Scale, ecological attention, and the it-narrative Law, Anita Carmen


My thesis proposes a reconsideration of the ways in which we deploy formal analysis to analyze canonically minor texts and genres. In doing so, it reacts to and departs from a Jamesonian vein of material-historical formalism that treats minor texts as the mere evolutionary dead-end, or the ossified remnants of what was once “authentic artistic expression.” Unlike canonical texts, which have both the potential to be historicized and the ability to make claims to deep philosophical insight and formal innovativeness, minor texts tend to signify in more circumscribed ways. My thesis asks: how can we shift the terms upon which we evaluate minor genres without completely flattening out distinctions between texts or rendering aesthetic judgment void or purely subjective?

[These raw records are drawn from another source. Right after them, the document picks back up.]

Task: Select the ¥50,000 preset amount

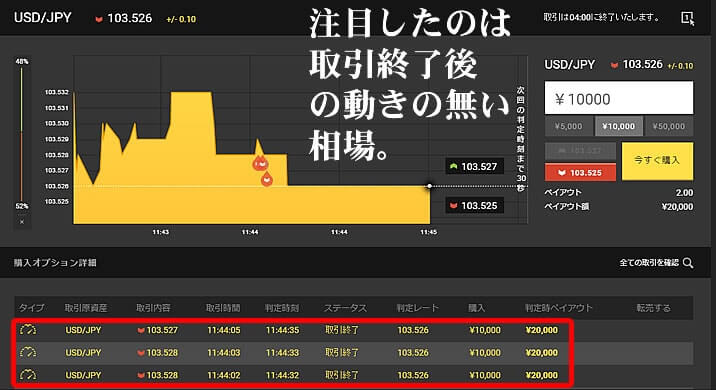Action: (669, 126)
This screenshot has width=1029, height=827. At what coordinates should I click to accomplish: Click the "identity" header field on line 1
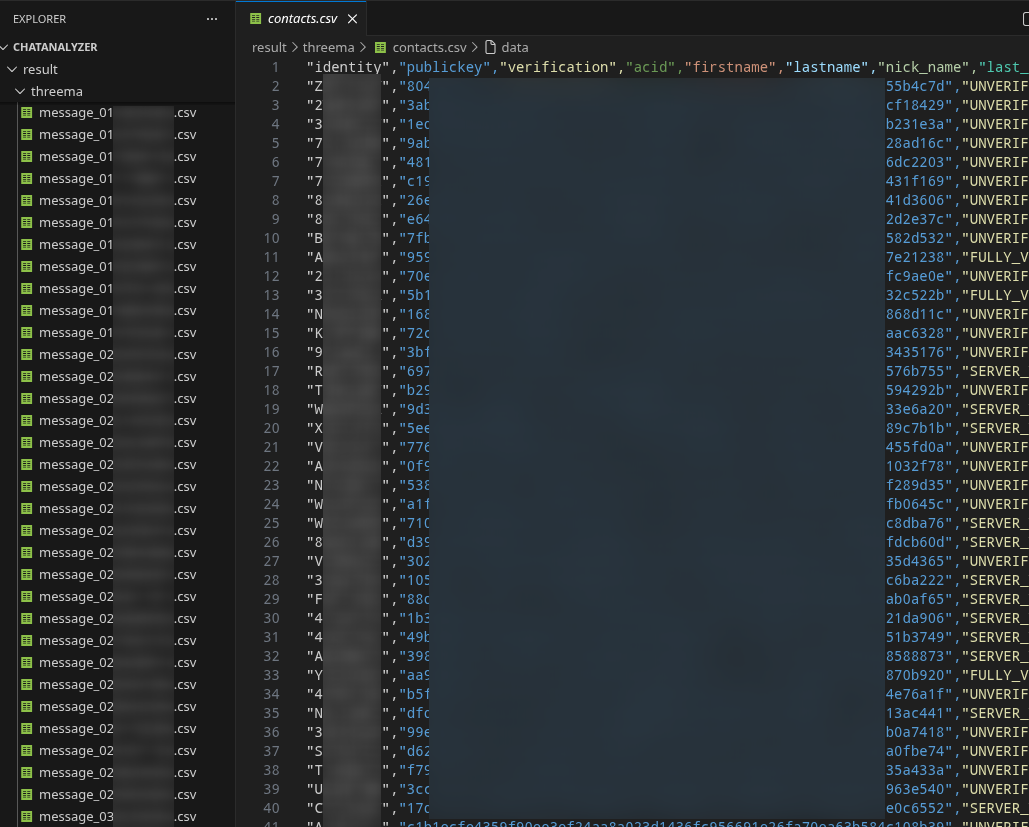point(347,67)
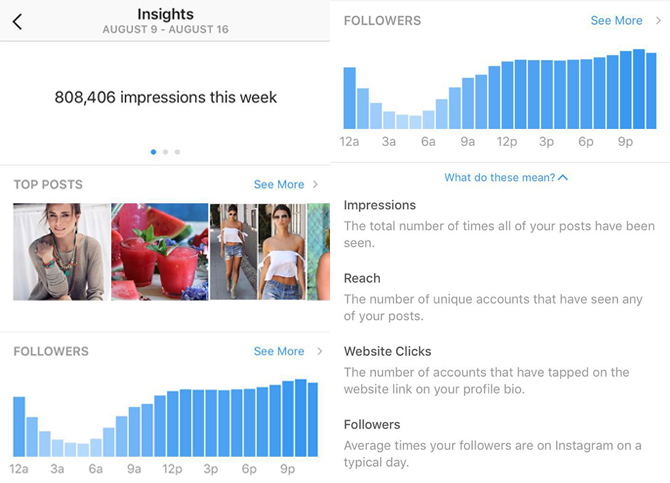Open the white crop top street-style post

(x=258, y=252)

Following in the footsteps of diverse theorists such as Franco Moretti, Anne-Lise François, Eve Sedgwick, and Sianne Ngai, and inspired by the inventive ways in which they broach the analysis of minor texts, my project seeks to generate formal-theoretical frameworks to apply to the analysis of the it-narrative, frameworks that would be able to sustain the considerable pressures of originality and significant signification associated with formal analysis. Rather than approaching minor genres and major works as separate but equally valued objects of study, my study brackets questions of value in favour of (1) scale: questions of relative size which, while still dependent on notions of form, depend less on a critic’s sense of aesthetic discrimination and (2) ecological attention: issues of critical disposition, and how a critic’s relation to the forms that he or she interacts with manifests itself in practice.